6. Industrie

Autor: Hauke Schmülling
Stand: 24.02.22

Dieses Dokument gibt einen Überblick über die wesentlichen Prinzipien, die den Berechnungen für den Sektor Industrie in LocalZero, der Klimavision von GermanZero, zugrunde liegen.

6.1 Eingabedaten

Im Gegensatz zu den anderen Sektoren, die in allen Kommunen eine Rolle spielen, sind die industriellen Betriebe sehr ungleichmäßig über Deutschland verteilt.
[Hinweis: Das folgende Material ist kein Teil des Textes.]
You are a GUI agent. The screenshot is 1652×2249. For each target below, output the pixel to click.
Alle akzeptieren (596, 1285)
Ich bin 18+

Da eine automatische ortsspezifische Zuordnung aller Industriebetriebe (bisher) nicht möglich ist, werden der Endenergieverbrauch und die Emissionen basierend auf dem deutschen Durchschnitt und der kommunalen Industrie- und Gewerbefläche abgeschätzt. Falls die industrielle Zusammensetzung vor Ort bekannt ist, können die deutschen Standardwerte des Endenergieverbrauchs der vier Subsektoren Mineralische Industrie (11,0%), Chemische Industrie (23,7%), Metallherstellende Industrie (26,4%), Sonstige Industrie (38,9%) online anders umverteilt werden.

6.2 Bilanzierung 2018

Die vier Subsektoren Mineralische Industrie (CRF 2.A + 1.A.2.f, AG EB 52+53, WZ 23), Chemische Industrie (CRF 2.B + Teil von 1.A.2.g, AG 49+50, WZ 20+21), Metallherstellende Industrie (CRF 2.C + 1.A.2.a-b, AG EB 54+55, WZ 24.1+4-5), Sonstige Industrie (CRF 2.D-H + 1.A.2.d-e und Teil von 1.A.2.g, AG EB 46-48+51+56-59, WZ alle anderen ohne 5.1, 5.2, 6, 9, 19.1, 19.2) orientieren sich am CRF (common reporting format) im NIR (National Inventory Report) 2018 von 2020 (https://www.umweltbundesamt.de/sites/default/files/medien/1410/publikationen/2020-04-15-climate-change_22-2020_nir_2020_de.pdf), den Zeilen in der deutschen Energiebilanz 2018 der AG Energiebilanzen (AG EB) von 2021 (https://ag-energiebilanzen.de/7-0-Bilanzen-1990-2019.html) und der dazugehörigen Klassifikation der Wirtschaftszweigen (WZ) von 2008 des Statistischen Bundesamtes (https://www.destatis.de/static/DE/dokumente/klassifikation-wz-2008-3100100089004.pdf). Eine ähnliche Einteilung mit Fokus auf die ersten drei Subsektoren nimmt auch die Agora-Studie „Klimaneutrale Industrie“ (https://static.agora-energiewende.de/fileadmin/Projekte/2018/Dekarbonisierung_Industrie/164_A-EW_Klimaneutrale-Industrie_Studie_WEB.pdf) vor.

Die größte Schwierigkeit bestand darin, die Daten kongruent mit den drei Klassifizierungssysteme zu verbinden. Die Endenergiebedarfe (EEV) stammen von AG EB, die prozessbedingten (process-based = pb) CO2e-Emissionen aus CRF 2 des NIR, die Produktionsmengen aus unterschiedlichen Quellen, meist den Branchen selbst, die jedoch nicht immer ausdrücklich nach WZ klassifizieren.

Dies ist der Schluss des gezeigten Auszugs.